◆ **Exercise aim**:
With the pictures excluded, output only the lines from the one containing "Screen dimensions: 1030x828" through the last line of the entries, unchanged.

..............................

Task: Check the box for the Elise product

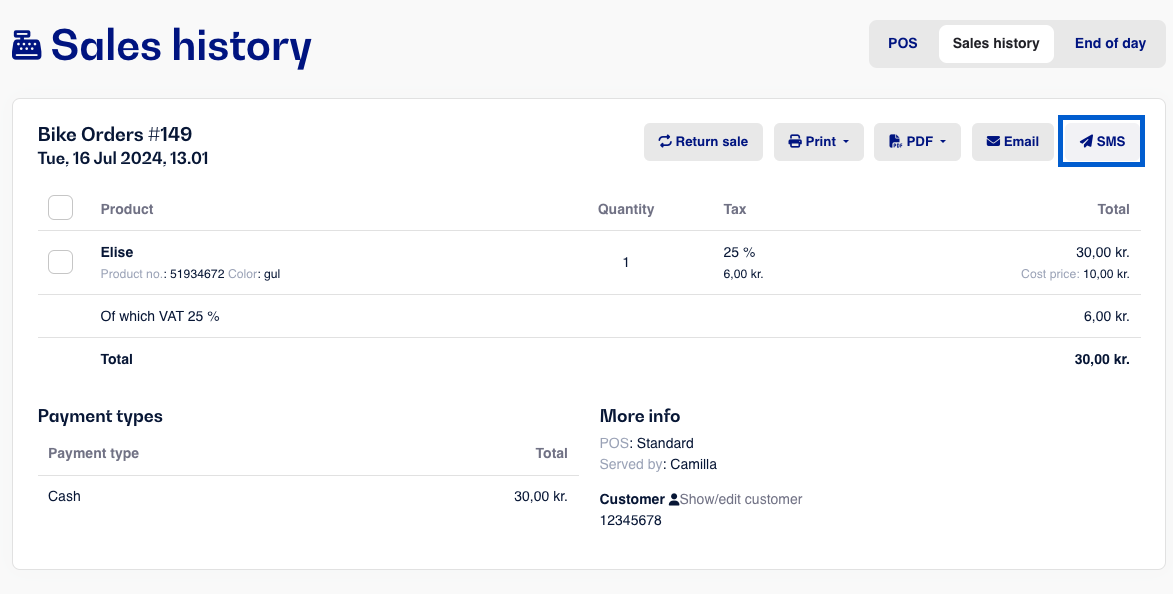Action: tap(61, 262)
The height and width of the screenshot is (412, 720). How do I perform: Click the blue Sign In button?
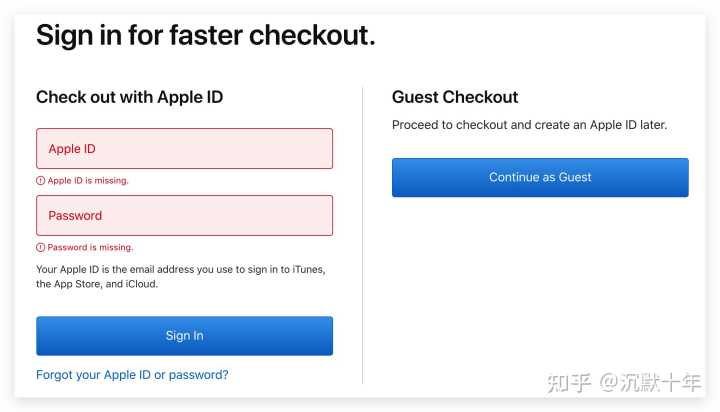(185, 336)
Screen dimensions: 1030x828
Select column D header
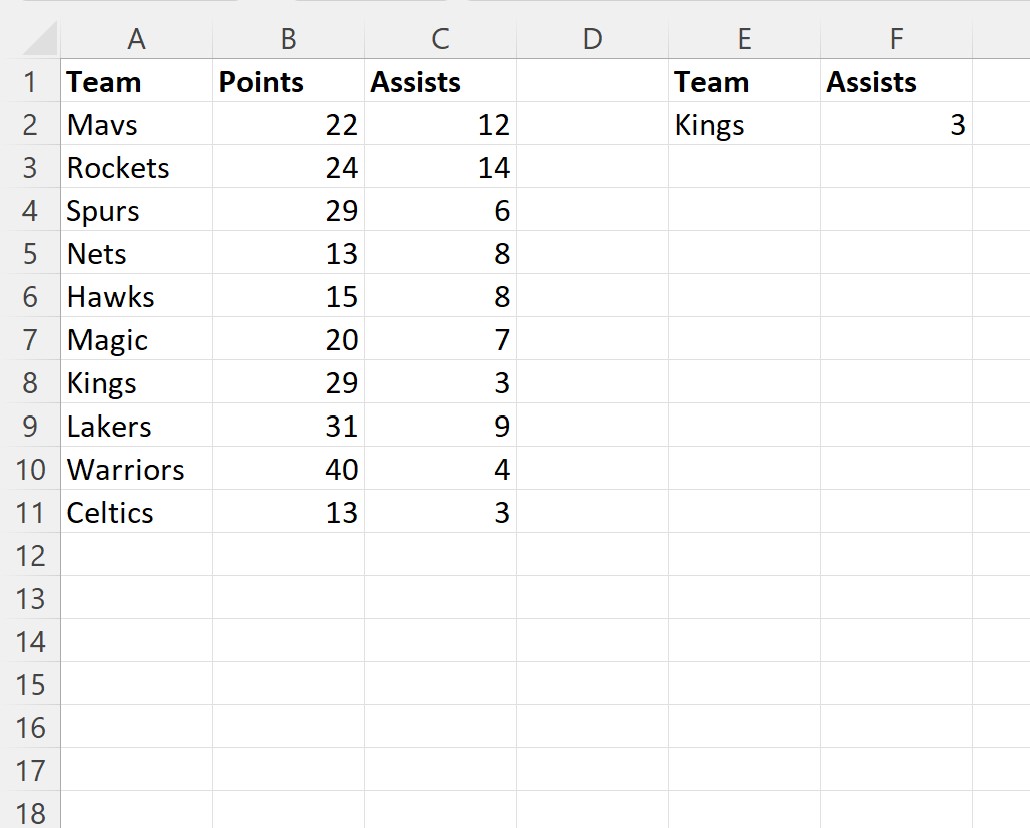click(593, 39)
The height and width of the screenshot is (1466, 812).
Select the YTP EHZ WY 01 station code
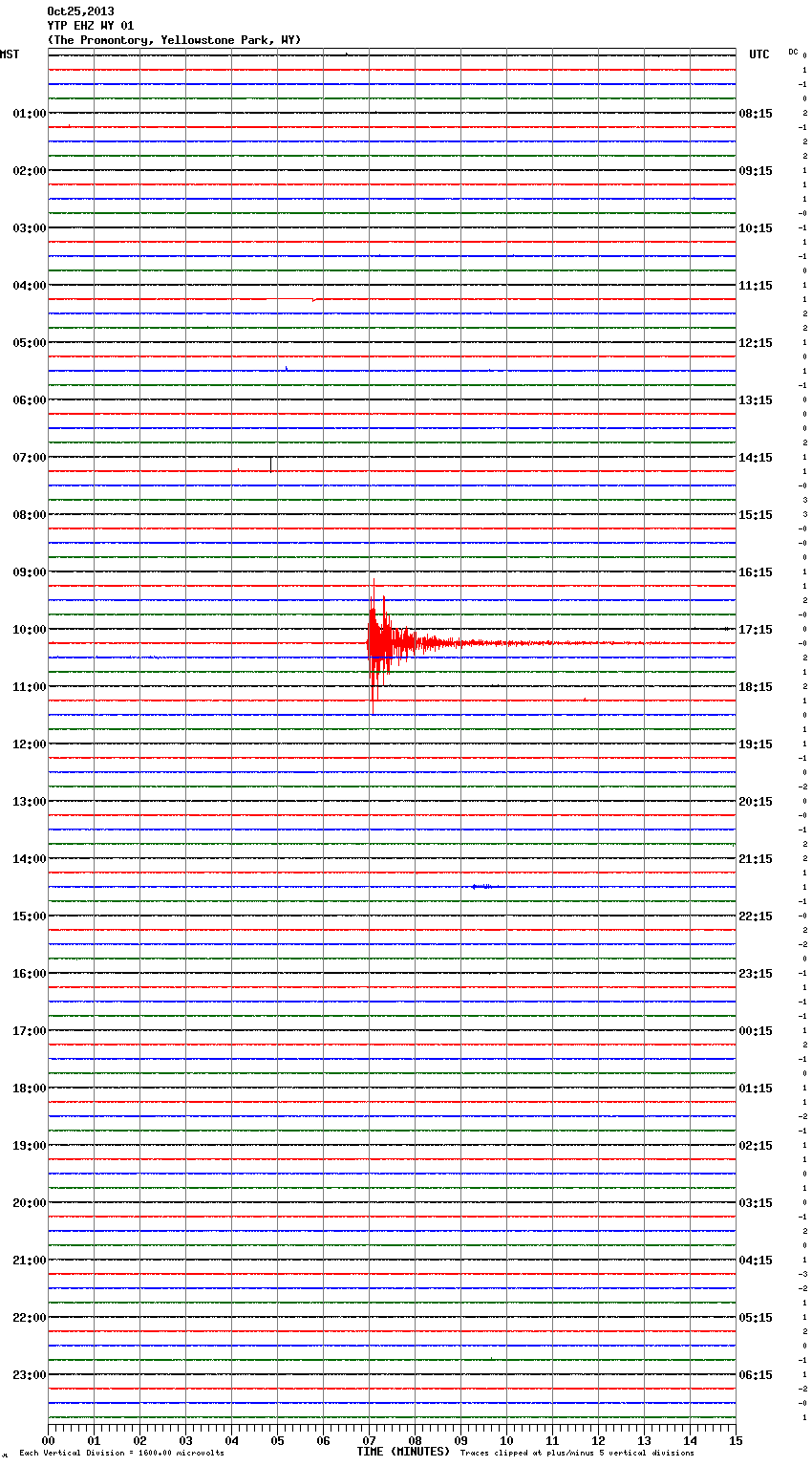point(91,26)
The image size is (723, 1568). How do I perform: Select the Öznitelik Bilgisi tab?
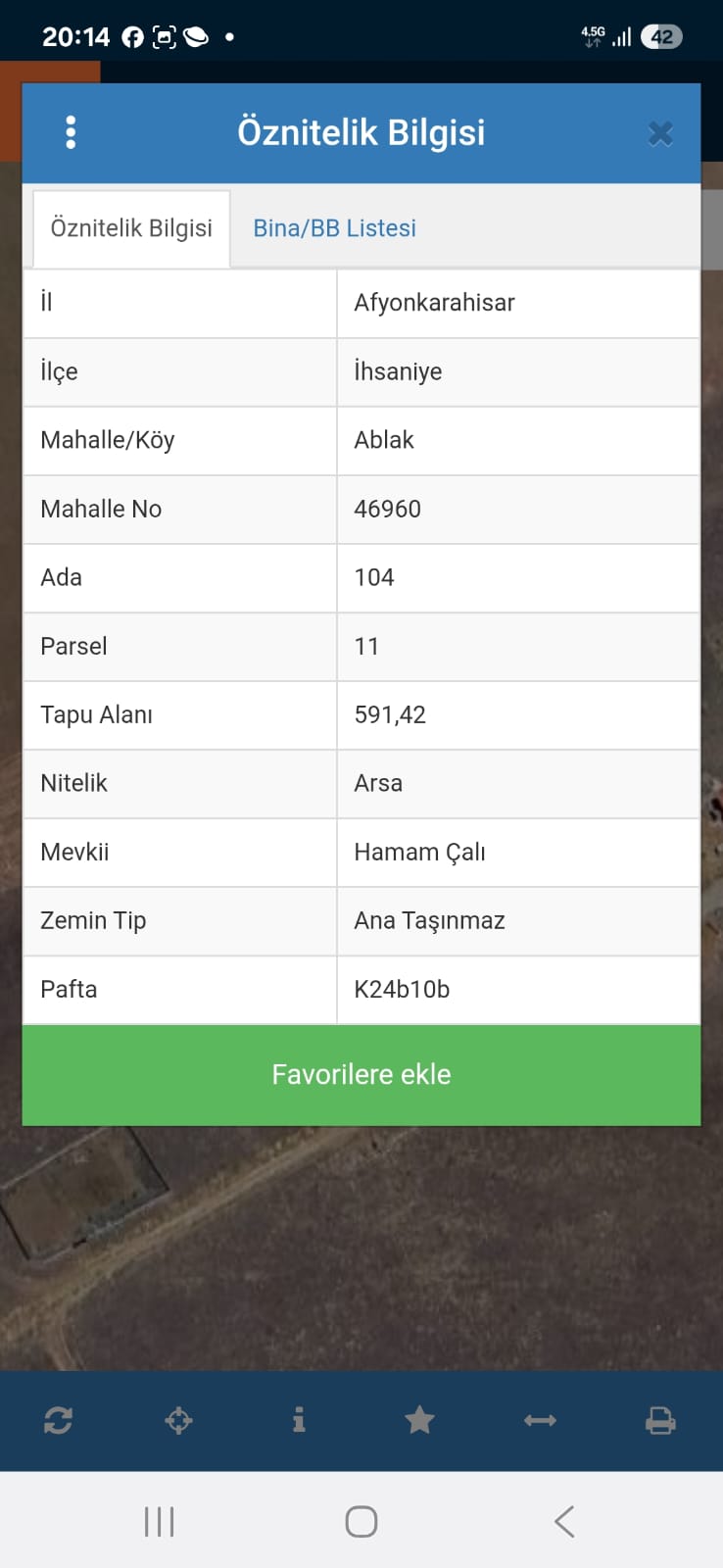[131, 228]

..............................

◆ **Solution below**:
Screen dimensions: 1030x828
Select column D header
click(593, 39)
The height and width of the screenshot is (1466, 812).
Select the YTP EHZ WY 01 station code
point(91,26)
The image size is (723, 1568). How do I perform: Select the Öznitelik Bilgisi tab?
[131, 228]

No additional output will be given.